Problem description: Find each line in the listing below that contains the string "screenshot", and copy those lines.

━━━ Entries

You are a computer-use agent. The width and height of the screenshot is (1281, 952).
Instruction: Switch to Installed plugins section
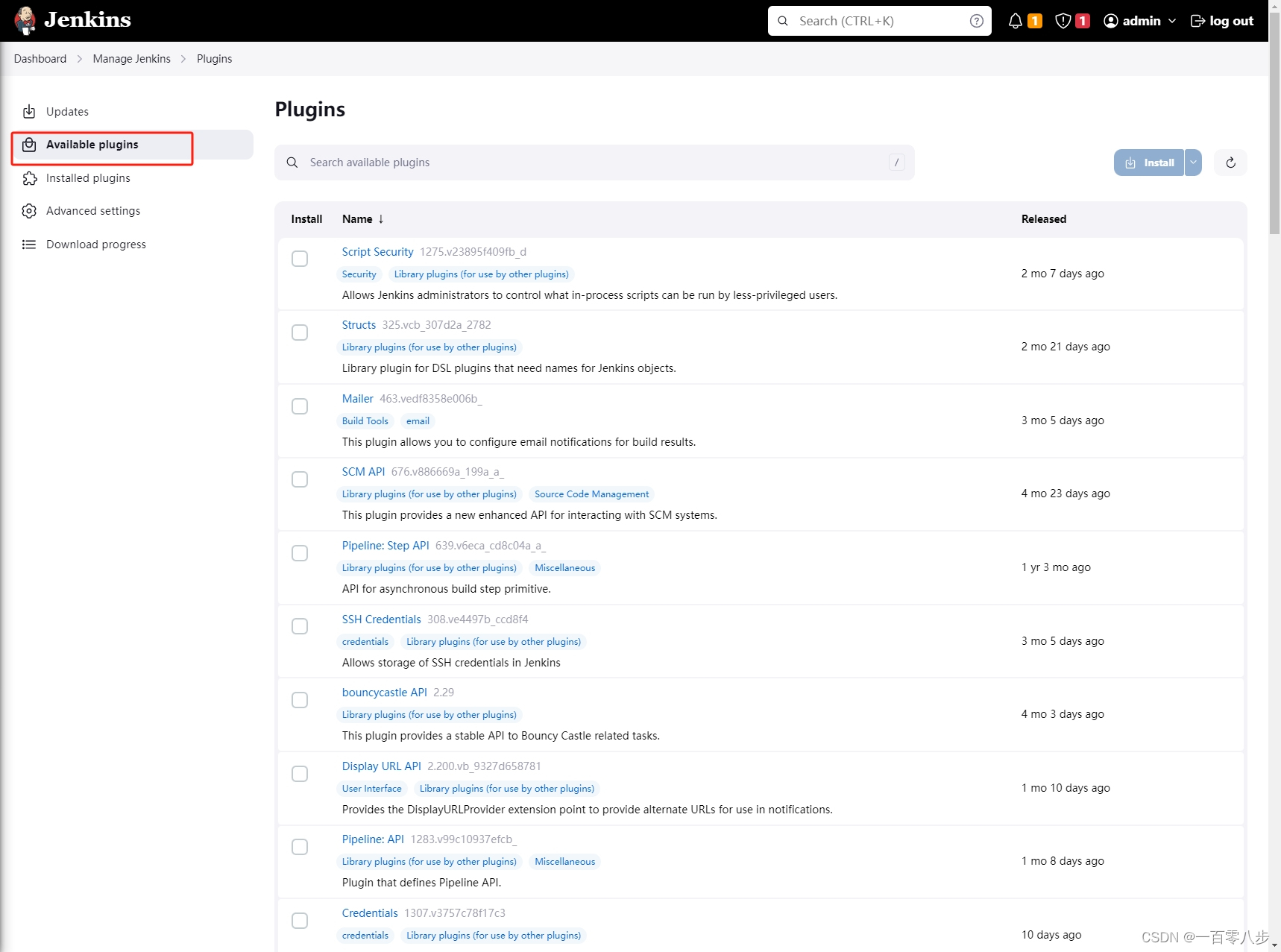pyautogui.click(x=87, y=177)
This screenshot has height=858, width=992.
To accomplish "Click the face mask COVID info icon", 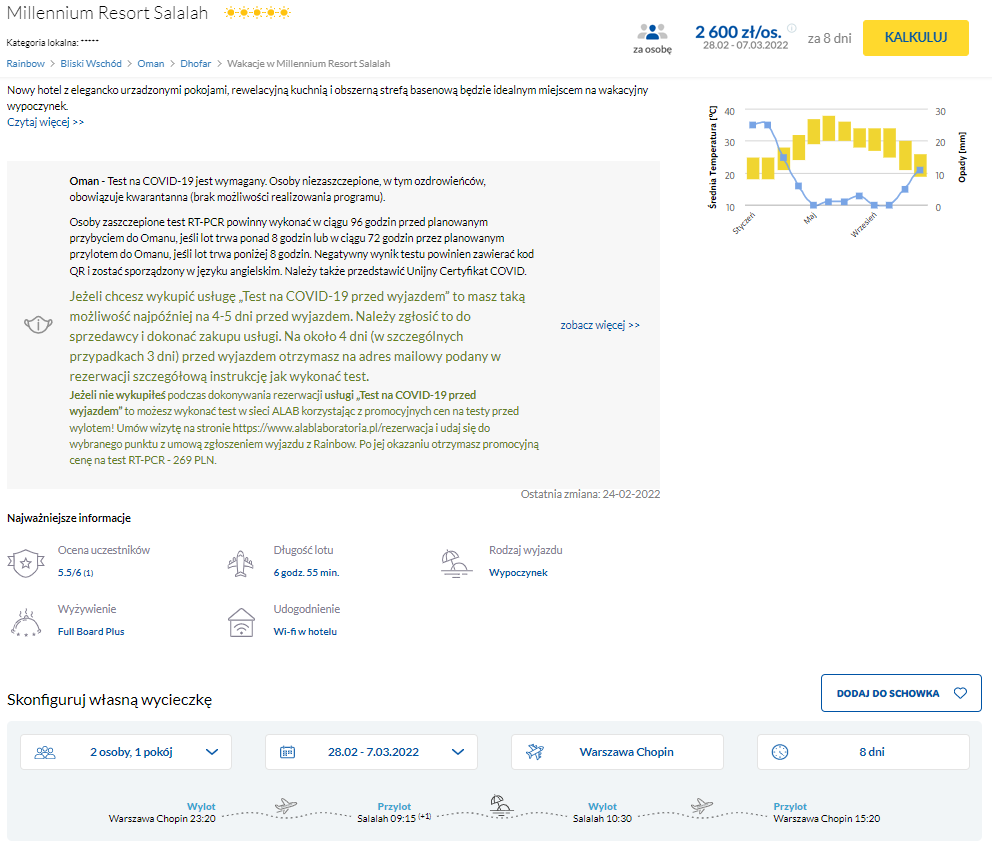I will tap(37, 325).
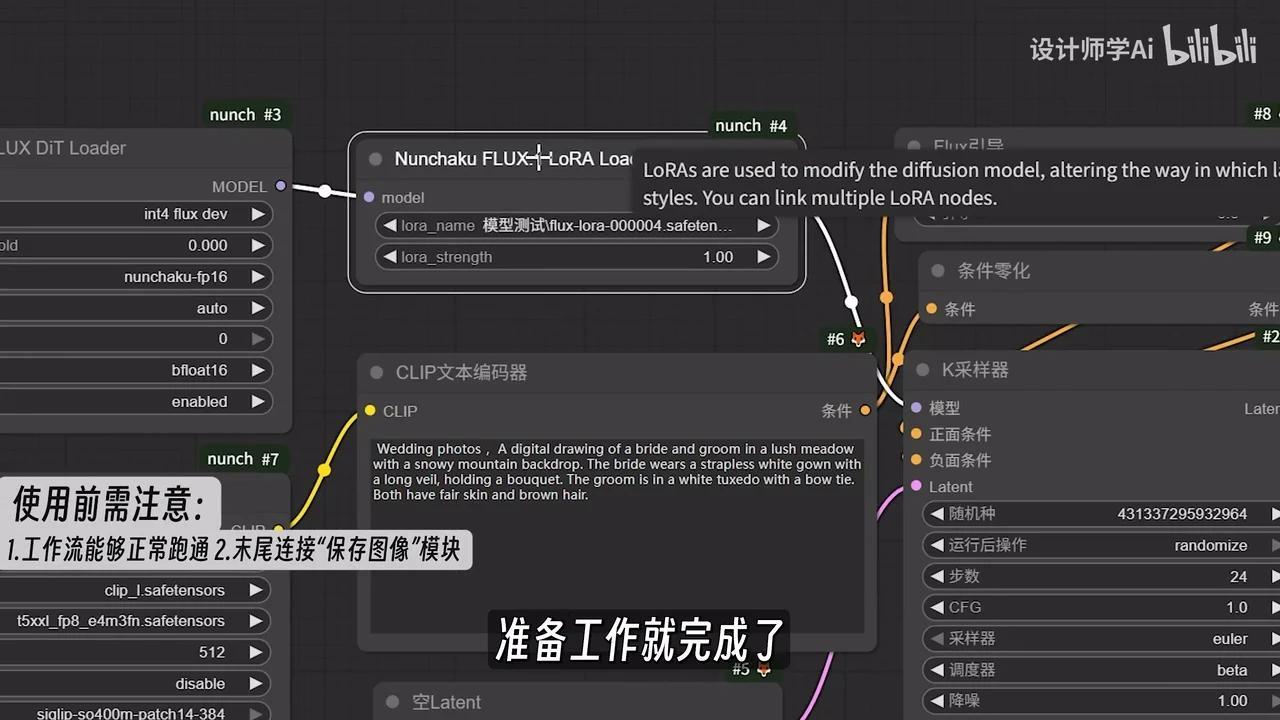
Task: Click the 条件 output dot on CLIP文本编码器
Action: click(x=865, y=410)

━━━━━━

Response to the exercise:
You are a computer-use agent. The width and height of the screenshot is (1281, 952).
This screenshot has height=858, width=992.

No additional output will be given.